Records shown:
________________________________________
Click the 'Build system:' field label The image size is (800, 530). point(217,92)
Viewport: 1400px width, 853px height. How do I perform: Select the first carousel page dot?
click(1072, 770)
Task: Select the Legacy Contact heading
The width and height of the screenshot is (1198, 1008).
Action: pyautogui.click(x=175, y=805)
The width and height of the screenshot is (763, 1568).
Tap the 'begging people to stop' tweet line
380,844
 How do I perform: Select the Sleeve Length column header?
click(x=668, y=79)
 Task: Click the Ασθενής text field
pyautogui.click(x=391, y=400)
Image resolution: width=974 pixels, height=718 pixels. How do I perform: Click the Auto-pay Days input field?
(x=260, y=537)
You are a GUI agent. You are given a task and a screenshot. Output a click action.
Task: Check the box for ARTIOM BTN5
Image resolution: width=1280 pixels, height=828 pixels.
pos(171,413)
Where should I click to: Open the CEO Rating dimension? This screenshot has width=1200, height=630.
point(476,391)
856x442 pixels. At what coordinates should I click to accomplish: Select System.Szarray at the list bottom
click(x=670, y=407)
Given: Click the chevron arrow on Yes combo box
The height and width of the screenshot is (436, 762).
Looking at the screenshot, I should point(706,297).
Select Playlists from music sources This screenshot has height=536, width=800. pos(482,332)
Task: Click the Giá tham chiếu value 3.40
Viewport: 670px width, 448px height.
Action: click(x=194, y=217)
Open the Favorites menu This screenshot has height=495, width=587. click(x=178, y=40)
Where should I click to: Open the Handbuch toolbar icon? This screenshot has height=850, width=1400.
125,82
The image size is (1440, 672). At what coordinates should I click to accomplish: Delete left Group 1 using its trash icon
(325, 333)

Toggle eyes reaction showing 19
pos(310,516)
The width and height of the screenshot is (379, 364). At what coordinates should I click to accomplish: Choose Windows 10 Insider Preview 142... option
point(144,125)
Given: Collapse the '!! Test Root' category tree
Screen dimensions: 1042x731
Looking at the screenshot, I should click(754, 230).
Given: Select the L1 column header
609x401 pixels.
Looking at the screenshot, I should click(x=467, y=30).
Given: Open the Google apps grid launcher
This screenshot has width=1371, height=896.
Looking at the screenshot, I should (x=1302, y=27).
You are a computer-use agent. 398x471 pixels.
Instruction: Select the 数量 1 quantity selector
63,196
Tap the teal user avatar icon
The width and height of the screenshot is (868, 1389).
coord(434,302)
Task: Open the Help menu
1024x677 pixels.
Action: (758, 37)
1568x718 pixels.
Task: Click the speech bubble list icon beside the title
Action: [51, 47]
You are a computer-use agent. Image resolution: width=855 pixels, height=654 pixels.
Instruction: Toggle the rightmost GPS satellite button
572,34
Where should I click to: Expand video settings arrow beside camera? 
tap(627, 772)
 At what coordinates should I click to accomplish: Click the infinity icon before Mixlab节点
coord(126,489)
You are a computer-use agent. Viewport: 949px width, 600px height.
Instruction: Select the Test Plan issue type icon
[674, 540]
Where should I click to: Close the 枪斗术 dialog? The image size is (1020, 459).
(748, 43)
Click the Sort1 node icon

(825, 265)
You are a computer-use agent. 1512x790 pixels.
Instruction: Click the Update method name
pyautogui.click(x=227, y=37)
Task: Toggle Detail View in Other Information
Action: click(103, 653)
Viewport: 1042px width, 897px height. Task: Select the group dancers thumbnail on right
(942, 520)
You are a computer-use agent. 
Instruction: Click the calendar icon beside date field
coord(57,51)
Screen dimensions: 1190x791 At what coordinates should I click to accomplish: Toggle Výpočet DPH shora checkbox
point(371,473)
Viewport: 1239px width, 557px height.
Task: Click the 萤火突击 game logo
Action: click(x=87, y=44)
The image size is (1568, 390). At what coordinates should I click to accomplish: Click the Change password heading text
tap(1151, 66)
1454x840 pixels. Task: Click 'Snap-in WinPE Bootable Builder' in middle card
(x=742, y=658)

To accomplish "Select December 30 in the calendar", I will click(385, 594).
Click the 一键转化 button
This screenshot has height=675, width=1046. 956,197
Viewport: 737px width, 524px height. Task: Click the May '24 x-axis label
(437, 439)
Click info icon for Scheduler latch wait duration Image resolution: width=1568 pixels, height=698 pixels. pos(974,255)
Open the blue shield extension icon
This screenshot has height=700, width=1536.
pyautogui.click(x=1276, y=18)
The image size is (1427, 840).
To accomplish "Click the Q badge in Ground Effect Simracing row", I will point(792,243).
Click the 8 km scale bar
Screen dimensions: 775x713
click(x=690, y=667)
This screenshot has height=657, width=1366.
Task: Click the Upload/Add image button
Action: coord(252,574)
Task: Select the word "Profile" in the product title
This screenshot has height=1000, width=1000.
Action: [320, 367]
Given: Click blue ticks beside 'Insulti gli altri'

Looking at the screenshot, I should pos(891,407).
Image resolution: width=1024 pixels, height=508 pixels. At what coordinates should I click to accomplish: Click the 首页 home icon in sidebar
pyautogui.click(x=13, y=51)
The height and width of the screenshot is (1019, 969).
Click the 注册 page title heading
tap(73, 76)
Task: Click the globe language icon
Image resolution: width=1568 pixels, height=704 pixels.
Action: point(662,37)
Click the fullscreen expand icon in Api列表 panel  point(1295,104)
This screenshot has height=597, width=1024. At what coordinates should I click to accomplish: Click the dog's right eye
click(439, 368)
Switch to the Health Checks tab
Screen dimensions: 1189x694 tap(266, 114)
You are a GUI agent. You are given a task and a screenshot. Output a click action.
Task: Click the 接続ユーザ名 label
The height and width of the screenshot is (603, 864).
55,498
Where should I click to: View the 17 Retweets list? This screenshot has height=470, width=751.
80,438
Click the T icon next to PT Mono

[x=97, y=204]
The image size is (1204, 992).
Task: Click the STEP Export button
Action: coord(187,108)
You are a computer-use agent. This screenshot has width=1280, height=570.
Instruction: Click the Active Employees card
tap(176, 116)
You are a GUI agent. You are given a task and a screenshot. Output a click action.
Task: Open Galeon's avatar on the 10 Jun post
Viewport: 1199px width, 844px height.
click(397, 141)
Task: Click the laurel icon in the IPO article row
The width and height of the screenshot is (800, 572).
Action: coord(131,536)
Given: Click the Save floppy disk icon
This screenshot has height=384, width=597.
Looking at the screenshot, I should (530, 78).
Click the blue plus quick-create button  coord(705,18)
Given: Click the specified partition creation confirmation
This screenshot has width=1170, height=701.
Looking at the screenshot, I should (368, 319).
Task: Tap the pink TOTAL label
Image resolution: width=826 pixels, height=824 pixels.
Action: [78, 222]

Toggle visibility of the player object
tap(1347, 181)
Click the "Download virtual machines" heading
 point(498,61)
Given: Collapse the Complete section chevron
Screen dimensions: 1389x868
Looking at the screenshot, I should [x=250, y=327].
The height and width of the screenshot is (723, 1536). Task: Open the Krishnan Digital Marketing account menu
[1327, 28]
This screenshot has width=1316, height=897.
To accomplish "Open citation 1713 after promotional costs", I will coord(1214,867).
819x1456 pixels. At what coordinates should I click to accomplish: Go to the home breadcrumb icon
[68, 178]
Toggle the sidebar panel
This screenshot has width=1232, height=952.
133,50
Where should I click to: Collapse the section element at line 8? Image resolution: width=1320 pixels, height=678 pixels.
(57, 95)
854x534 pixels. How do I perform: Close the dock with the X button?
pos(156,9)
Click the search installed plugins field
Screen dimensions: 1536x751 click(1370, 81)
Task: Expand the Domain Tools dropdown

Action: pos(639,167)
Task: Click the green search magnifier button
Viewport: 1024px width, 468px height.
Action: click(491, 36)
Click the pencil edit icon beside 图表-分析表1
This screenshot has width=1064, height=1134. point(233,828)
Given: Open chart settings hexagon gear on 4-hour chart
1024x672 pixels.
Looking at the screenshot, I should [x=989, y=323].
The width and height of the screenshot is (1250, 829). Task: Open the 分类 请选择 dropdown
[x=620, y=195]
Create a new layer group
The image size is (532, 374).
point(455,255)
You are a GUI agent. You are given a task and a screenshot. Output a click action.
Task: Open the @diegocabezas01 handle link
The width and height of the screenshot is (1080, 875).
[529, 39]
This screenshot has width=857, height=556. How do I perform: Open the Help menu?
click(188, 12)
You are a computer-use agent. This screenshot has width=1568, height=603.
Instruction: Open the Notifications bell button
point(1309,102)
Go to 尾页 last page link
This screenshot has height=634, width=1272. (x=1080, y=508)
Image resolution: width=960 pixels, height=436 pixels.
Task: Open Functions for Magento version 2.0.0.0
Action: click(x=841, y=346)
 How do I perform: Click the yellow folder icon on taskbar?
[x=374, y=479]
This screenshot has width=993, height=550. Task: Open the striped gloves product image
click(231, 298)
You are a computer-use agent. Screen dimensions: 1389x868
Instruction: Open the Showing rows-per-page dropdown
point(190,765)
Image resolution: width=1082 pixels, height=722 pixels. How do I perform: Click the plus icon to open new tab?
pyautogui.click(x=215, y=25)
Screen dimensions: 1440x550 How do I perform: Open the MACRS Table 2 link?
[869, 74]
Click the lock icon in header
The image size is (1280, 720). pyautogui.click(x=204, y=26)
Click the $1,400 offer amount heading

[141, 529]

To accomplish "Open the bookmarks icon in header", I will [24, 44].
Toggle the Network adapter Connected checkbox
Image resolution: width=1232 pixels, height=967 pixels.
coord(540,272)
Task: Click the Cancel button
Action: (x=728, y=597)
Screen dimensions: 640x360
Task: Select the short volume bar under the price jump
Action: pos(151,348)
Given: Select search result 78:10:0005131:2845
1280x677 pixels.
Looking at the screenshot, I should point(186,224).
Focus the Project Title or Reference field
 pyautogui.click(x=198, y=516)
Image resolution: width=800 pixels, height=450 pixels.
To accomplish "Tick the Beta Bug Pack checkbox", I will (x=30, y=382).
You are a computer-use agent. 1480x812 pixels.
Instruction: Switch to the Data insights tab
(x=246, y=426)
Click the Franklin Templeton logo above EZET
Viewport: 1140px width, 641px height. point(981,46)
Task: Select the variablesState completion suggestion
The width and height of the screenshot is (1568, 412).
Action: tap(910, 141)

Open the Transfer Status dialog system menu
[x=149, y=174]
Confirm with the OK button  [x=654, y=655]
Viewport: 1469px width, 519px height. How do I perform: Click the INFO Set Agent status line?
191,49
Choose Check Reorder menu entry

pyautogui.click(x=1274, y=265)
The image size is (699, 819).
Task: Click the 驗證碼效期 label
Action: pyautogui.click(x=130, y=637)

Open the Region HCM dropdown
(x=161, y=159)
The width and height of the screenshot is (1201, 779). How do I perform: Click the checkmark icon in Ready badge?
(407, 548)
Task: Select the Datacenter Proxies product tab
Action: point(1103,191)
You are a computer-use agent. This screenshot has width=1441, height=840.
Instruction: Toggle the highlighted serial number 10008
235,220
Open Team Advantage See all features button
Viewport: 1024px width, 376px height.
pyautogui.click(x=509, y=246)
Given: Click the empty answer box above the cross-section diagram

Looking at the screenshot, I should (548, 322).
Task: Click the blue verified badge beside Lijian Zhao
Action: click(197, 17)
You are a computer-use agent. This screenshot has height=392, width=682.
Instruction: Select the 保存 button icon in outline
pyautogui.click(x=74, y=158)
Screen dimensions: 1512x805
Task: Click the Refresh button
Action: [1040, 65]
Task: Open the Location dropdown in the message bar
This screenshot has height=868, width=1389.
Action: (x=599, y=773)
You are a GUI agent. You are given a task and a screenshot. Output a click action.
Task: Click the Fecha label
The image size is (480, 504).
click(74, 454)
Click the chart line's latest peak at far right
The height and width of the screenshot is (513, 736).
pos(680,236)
________________________________________
Task item:
Which lines above run from the one containing "Image resolution: width=800" to the one containing "has width=1441, height=840."? Give them again exactly, both ends included.

Result of the task:
Image resolution: width=800 pixels, height=450 pixels.
To accomplish "Tick the Beta Bug Pack checkbox", I will (x=30, y=382).
You are a computer-use agent. 1480x812 pixels.
Instruction: Switch to the Data insights tab
(x=246, y=426)
Click the Franklin Templeton logo above EZET
Viewport: 1140px width, 641px height. point(981,46)
Task: Select the variablesState completion suggestion
The width and height of the screenshot is (1568, 412).
Action: tap(910, 141)

Open the Transfer Status dialog system menu
[x=149, y=174]
Confirm with the OK button  [x=654, y=655]
Viewport: 1469px width, 519px height. How do I perform: Click the INFO Set Agent status line?
191,49
Choose Check Reorder menu entry

pyautogui.click(x=1274, y=265)
The image size is (699, 819).
Task: Click the 驗證碼效期 label
Action: pyautogui.click(x=130, y=637)

Open the Region HCM dropdown
(x=161, y=159)
The width and height of the screenshot is (1201, 779). How do I perform: Click the checkmark icon in Ready badge?
(407, 548)
Task: Select the Datacenter Proxies product tab
Action: point(1103,191)
You are a computer-use agent. This screenshot has width=1441, height=840.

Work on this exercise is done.